At another level, the decision is a big deal. The FDA’s first interchangeability determination for Semglee (insulin glargine-yfgn), referring to Lantus (insulin glargine) from Sanofi Aventis, represents the first public regulatory decision anywhere in the world that two biologics from different sponsors can be substituted by someone other than the original prescriber.

That is a lightning rod for slippery slope advocates who don’t follow the science or understand from biochemistry 101 that function must follow form.

The potential economic ramifications of the generic model being presumed for specialty biologic medicines are considerable and the professional sensitivities of physicians not far behind.

Economics will now drive the debate

While such substitutions occur every day for small-molecule drugs like statins and antibiotics, it is new for biologics. Though biologics are clearly more complex than small-molecule drugs, and are made by living cells rather than chemical processes, these differences are irrelevant given that the FDA has approved the products involved and allowed those making them to tweak their manufacturing processes for decades. This is a good thing, as manufacturers need efficient ways to update their facilities and expand capacity to serve more patients.

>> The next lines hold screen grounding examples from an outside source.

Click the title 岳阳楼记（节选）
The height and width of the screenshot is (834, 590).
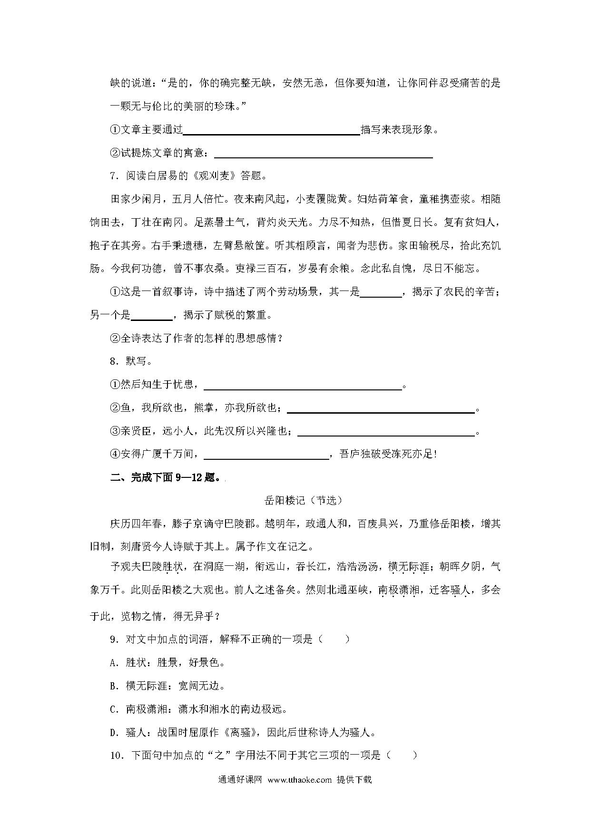pos(303,500)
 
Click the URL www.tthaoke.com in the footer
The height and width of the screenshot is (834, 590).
pos(299,779)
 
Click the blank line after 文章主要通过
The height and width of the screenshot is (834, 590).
pos(272,130)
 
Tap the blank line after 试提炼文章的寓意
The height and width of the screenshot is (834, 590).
pos(324,154)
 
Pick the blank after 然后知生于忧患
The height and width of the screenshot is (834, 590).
pos(303,385)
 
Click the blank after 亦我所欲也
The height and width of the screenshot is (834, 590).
pos(381,408)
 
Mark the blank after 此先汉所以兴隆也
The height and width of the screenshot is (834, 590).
pos(386,432)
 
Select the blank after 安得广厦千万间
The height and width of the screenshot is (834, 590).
pos(266,455)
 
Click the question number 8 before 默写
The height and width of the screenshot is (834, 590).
pos(113,361)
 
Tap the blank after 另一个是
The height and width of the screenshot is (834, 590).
pos(151,316)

It’s peculiar that there is a suffix on the nonproprietary name (especially because the same product, Semglee, had already been approved without one), and so this first interchangeable biologic may appear to have a different active ingredient to its reference even though this is not the case. Pharmacy workflows will need to consider this, since this is not the case for generic drugs.

What now matters is the public perception of a product change by patients and their health care providers, especially since other stakeholders have fostered such concerns using intuitively pejorative phrases like non-medical switching. The savings that patients, health systems, and insurers could accrue from easier access to biosimilars mean that someone else loses revenue they previously received. Money is zero sum whereas science, fortunately, is cumulative.

In looking toward the sustainability of competition from biosimilars and interchangeable biologics, another important consideration is the cost to develop these products. Developing a biosimilar is expensive — by some estimates up to 100 times that of developing a generic to a small molecule drug — and interchangeability will usually require additional studies that add further cost. Given these expenses, biosimilar sponsors, with or without interchangeability designations, must balance market share and price. They need to achieve a return and that means market share at sustainable prices.

But it’s wrong to assume that the cheaper product gets the greatest market share, especially for insulins which are traditionally high list price/high rebate products. In the past, some companies had to increase their price to gain market share.

And right or wrong, what we see for this first interchangeable biologic will have implications for the big one — adalimumab (Humira), a blockbuster monoclonal antibody used to treat rheumatoid arthritis, Crohn’s disease, and other autoimmune diseases.

Gillian Woollett is a principal research scientist at Avalere, a health care business consulting firm headquartered in Washington, D.C.